第7話 クリスマスまでには帰れる

 開戦当初、人々の間には不思議な高揚感が漂っていた。

 なぜなら、それまで戦争というものは軍人どうしがいわばとしてやるもので、一般人にとっては遠い世界で繰り広げられるスペクタクルのようなものだったからだ。

 眉目秀麗な貴族の将校が金モールで飾られた軍服を身に纏い、白馬に跨って颯爽と敵を蹴散らす。そして駐屯先で出会った美しい村娘と一夜の恋をする。

 そんな小説に若い娘達は胸を躍らせた。


 だからしばらくの間、兵士の出征は華やかで甘美なイベントだった。

 皆、真新しい軍服の胸に薔薇の花を一輪飾り、花吹雪と楽隊の音楽を浴びながら恋人と暫しの別れの接吻を交わす。
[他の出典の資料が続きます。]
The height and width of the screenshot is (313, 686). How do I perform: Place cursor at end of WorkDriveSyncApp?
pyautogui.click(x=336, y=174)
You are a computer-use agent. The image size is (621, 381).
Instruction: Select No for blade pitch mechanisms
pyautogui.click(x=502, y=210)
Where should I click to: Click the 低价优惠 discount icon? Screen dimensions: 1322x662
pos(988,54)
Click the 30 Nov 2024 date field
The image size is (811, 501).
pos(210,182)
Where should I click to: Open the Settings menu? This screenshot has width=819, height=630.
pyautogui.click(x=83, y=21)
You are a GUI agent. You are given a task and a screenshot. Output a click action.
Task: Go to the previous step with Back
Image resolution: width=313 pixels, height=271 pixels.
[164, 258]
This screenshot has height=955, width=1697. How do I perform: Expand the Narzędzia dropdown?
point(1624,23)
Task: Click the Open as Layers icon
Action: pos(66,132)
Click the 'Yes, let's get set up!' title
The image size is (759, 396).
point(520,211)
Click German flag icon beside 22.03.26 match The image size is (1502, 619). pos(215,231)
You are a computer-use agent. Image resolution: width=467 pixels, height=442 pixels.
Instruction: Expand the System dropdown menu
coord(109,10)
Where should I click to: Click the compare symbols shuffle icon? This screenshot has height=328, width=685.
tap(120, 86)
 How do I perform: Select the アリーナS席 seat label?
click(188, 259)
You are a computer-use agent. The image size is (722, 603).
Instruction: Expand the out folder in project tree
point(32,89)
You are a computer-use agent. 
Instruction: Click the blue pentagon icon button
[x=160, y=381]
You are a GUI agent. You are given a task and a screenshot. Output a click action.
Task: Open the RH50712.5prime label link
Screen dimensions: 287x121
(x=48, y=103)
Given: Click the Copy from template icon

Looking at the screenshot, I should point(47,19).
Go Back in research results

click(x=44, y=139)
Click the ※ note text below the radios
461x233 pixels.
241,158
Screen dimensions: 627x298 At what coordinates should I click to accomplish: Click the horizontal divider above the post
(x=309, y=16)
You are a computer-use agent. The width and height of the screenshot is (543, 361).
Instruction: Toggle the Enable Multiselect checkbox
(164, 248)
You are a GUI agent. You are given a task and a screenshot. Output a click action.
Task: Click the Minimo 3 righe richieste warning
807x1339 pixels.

 若者達は自分が物語の主人公になったように錯覚して、こぞって入隊を志願した。

 そして動き出した汽車の窓から身を乗り出してこう叫ぶのだった。


 大丈夫、クリスマスまでには帰れる。皇帝陛下がそう仰ってる。


 確かに皇帝はこの戦いはそれほど日を置かずして決着が着くだろうと思っていた。

 我が帝国は富国強兵をモットーに軍事面の強化に力を入れてきた。小国の一つや二つ、赤子の手をひねるようなものだ、そう公言して憚らなかった。


 だが、戦火は拡大の一途をたどった。

 大陸の中でも大国と言われる国のほとんどが中立もしくは帝国に宣戦布告し、気がつくと帝国の国境線のほとんどが戦場となっていた。そして近代兵器の出現とともに戦争は生身の兵士達のものとなり、流麗な突撃ラッパの音色の代わりに砲撃の音と断末魔の叫びと血の匂いが戦争の代名詞となった。



 兵士達はクリスマスどころか、新年も雪解けも灼けつく夏も、地平線まで果てなく続く塹壕の泥の中でネズミと共に迎えたのだった。